* _EXERCISE BRIEF_
Please write out exactly, and only, the lines from the first in the material below to the line containing "This screenshot has height=464, width=1574.", both included.

* _SUPPLIED RECORDS_
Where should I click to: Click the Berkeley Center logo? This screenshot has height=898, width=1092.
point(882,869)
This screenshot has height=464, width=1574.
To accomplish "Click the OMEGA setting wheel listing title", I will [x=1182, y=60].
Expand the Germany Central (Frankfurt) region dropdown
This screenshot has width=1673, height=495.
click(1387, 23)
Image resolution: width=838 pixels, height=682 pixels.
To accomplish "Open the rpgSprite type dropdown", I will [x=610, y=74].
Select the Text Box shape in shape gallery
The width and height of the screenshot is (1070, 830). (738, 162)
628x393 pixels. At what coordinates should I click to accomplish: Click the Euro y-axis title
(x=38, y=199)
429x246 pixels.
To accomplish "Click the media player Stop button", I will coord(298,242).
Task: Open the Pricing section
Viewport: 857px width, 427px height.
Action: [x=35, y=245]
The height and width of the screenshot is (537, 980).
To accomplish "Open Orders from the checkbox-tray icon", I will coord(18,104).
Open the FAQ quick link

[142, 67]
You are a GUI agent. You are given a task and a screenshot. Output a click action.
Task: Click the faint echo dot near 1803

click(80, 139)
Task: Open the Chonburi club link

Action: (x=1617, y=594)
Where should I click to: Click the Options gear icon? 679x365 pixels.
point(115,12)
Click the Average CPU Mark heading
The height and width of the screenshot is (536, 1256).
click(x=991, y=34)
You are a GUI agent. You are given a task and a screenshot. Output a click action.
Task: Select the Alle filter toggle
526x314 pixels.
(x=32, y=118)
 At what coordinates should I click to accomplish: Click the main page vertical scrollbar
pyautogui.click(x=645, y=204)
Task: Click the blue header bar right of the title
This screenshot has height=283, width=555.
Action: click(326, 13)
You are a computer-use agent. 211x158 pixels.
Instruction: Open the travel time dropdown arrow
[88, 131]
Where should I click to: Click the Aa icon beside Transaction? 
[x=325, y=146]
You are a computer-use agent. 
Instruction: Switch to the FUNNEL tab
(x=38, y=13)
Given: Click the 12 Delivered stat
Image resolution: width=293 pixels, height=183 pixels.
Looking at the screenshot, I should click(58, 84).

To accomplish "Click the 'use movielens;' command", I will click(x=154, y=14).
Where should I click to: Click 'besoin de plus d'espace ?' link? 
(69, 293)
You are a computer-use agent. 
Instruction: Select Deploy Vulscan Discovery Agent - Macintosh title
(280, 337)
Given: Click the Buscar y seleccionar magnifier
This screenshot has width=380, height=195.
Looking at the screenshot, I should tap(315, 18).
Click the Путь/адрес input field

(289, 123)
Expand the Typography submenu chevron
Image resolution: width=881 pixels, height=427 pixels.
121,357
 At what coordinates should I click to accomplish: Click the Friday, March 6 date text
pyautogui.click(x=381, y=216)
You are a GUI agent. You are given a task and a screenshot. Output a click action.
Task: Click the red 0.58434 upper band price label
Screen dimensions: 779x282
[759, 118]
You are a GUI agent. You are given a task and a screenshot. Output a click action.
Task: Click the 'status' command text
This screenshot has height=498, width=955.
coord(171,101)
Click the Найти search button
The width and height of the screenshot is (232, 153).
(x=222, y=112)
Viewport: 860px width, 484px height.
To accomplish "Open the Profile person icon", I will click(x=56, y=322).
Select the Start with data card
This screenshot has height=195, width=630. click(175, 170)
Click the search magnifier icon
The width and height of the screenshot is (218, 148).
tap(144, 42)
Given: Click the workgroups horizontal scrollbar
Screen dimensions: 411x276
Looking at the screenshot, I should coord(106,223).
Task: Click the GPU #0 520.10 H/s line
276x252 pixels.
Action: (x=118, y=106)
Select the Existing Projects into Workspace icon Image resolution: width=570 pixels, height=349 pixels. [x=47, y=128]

* _SOLUTION TO THIS PROBLEM_
Where should I click to: Click the Berkeley Center logo? This screenshot has height=898, width=1092.
point(882,869)
This screenshot has height=464, width=1574.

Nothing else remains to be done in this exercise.